Posted on in Customer Service Tip of the Week Please leave a comment


It’s a “Moment of Truth.” That’s a phrase used in customer service to typically describe when we’re one-on-one with the customer, and how we react or respond or engage the customer in that situation is make or break.

Do we build a relationship through our actions or tear it down? Do we engender loyalty or drive the customer away? Do we create “Raving Fans,” or do we develop detractors?

When we view that “Moment of Truth” phrase in these terms, it can seem ominous. It can create pressure.

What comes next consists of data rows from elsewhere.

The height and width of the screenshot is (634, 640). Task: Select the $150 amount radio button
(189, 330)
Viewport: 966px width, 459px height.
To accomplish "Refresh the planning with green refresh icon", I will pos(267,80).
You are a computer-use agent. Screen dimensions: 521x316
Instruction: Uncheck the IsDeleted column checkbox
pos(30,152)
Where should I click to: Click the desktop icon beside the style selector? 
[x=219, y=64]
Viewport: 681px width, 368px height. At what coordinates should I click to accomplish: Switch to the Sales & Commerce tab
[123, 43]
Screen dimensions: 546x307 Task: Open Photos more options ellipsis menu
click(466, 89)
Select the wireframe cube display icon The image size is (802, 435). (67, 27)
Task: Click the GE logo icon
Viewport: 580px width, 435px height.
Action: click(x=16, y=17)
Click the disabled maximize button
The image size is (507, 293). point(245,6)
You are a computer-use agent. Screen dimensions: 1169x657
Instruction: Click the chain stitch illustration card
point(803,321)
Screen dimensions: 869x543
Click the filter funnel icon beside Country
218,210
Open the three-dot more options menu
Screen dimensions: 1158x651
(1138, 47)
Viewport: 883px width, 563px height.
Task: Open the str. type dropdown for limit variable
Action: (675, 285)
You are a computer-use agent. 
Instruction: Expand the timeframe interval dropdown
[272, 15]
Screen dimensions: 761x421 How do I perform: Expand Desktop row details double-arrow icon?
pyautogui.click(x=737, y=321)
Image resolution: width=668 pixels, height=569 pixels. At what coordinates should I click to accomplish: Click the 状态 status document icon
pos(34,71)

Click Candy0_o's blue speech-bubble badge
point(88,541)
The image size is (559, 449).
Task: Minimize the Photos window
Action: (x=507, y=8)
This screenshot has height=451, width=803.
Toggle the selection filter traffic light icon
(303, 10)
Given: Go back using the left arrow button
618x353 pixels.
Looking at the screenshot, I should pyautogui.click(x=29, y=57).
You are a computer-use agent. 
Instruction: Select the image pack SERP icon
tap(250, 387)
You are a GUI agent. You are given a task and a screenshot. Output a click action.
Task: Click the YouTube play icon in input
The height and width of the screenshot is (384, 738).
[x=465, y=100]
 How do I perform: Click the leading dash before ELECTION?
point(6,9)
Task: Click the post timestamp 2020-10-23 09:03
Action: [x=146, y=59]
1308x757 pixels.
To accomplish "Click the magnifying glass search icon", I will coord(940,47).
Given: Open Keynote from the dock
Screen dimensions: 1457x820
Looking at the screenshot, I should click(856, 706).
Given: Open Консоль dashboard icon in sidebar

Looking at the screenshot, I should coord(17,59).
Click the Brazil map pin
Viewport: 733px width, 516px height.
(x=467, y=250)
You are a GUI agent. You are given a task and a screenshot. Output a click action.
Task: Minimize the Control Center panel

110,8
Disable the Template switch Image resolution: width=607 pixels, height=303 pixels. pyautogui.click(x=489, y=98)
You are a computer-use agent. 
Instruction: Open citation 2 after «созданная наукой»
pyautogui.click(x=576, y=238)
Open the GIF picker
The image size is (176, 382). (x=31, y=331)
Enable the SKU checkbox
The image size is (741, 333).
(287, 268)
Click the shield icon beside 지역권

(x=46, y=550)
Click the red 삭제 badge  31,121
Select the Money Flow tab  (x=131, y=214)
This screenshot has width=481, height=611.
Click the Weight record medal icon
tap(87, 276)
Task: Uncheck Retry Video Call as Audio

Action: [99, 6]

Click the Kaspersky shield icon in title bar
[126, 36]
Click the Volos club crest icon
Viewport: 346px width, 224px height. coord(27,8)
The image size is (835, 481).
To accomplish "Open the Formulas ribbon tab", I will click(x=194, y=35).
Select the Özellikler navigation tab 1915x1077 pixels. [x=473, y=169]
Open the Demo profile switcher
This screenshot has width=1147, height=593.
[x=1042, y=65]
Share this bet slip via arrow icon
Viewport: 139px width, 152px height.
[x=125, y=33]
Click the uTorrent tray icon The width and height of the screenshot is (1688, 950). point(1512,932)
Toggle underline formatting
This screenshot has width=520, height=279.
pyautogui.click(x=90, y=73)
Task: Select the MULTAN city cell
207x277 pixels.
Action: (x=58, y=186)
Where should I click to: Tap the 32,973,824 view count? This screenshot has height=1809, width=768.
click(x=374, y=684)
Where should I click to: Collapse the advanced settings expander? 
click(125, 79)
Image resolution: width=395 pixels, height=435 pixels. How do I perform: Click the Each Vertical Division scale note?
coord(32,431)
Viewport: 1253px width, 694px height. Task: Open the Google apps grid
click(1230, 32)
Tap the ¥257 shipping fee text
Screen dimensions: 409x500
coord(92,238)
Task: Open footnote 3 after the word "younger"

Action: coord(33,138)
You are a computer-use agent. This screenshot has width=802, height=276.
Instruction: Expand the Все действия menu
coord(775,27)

It can cause us to focus on “not doing something wrong” in that moment, causing you to hold back or do little proactively.

To help us get in a Success Mindset, let’s view every one of these moments as an opportunity:

  • It’s a chance to get customers to love your organization.
  • It’s a situation that could create positive word-of-mouth.
  • It’s a chance for you to convey you care about someone.
  • It’s an opportunity to make someone smile.
  • It’s a moment that will set your business above competitors in the mind of this individual.
  • It’s a chance to help this person to feel valued.
  • It’s one of those moments where we can flip anger to appreciation.
  • Instead of “making a sale,” it’s an opportunity to “make a customer.”

 
Don’t let the importance of the customer service Moments of Truth overwhelm you and cause you to hold back.

View every moment as an opportunity.